» ABOUT THIS EXERCISE
Translate this sentence from the concert review below into Spanish: "Throughout the night, it was as hard to stay in one place as it was to tear away from any single show."

» READING TEXT
When I say we, however, I do not mean the entire audience -- I mean just me and Alexi. He and I danced happily through one and a half songs while the rest of the audience remained seated (except for a pocket of resistance across the theater and down front), until a middle-aged woman sitting behind us politely asked if we would move to the side so that she and her lazy-ass husband could passively enjoy the show. We slumped down in our seats, spirits crushed, hatred for all baby boomers roiling in our hearts.
Costello played like an over-rockin' man-machine for two hours before his first encore, running down all his hits and then some. We struck up a conversation with Hem singer Sally Ellyson, who had emerged to watch the show, and she told us that Costello had taken a cortisone injection in his throat that day just so he could perform. (Throat problems had forced him to postpone his KC engagement in May; this was the makeup date.) In spite of that, Costello played like we were the best crowd ever -- he even took a seat in the front row, inviting two undeserving attendees to sit on the stage while he played "Alison" from the audience. And still, the roomful of old farts could not muster the enthusiasm to stand.
Fortunately, there was no such shortage of crowd enthusiasm the following night at the Pitch Music Showcase, which brought more than two dozen local bands and musicians to multiple Westport venues. My goal for the evening was to see a little of every act while neither drinking too much nor making an ass of myself in front of local musicians and Pitch readers. I failed on all counts, but damn, I had a good time.
Throughout the night, it was as hard to stay in one place as it was to tear away from any single show. Party central was the Hurricane, where a cast of incredible DJs (BillPile, Steve Thorell and Paul DeMatteo) and the inimitable Mac Lethal threw down on the deck while rock bands rotated on the stage inside -- with the notable exception of hip-hop live-killers SoundsGood, who stepped in to take the Stella Link's spot. I was bummed to have missed punk upstarts Flee the Seen rock the house, but I did witness the Sound and the Fury pound out a slab of riff-licious rock while fans sang along with deserving Best Male Vocalist nominee Jeff Wood.

» DATASET CONTENT

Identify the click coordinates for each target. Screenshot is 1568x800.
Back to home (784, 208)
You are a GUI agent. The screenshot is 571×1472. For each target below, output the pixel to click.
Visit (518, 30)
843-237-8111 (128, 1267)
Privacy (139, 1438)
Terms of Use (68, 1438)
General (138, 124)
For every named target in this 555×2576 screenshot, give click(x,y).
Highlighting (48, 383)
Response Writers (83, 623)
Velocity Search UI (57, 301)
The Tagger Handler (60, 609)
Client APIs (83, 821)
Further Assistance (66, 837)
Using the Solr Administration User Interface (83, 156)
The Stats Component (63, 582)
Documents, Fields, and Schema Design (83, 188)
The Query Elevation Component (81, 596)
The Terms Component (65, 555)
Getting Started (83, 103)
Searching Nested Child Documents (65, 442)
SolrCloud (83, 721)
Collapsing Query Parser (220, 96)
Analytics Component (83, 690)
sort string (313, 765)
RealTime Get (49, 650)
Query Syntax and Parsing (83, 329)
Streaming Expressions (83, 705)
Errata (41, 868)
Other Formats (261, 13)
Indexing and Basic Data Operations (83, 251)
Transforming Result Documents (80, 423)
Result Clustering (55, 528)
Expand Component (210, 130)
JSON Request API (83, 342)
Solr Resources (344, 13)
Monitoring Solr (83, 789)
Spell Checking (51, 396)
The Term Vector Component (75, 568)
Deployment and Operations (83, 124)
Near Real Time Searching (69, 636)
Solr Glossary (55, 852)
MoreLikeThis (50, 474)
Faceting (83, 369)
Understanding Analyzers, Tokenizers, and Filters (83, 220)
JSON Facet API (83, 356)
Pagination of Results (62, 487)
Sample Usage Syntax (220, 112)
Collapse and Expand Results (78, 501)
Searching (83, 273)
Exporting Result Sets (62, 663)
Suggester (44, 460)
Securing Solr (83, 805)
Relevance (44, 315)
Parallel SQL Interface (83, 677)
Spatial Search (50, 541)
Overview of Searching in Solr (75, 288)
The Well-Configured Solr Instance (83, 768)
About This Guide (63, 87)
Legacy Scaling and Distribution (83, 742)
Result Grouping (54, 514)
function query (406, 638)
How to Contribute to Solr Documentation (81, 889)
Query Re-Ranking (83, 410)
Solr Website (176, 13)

» SOLUTION FOR THIS EXERCISE
Durante toda la noche, era tan difícil quedarse en un solo lugar como alejarse de cualquiera de los espectáculos.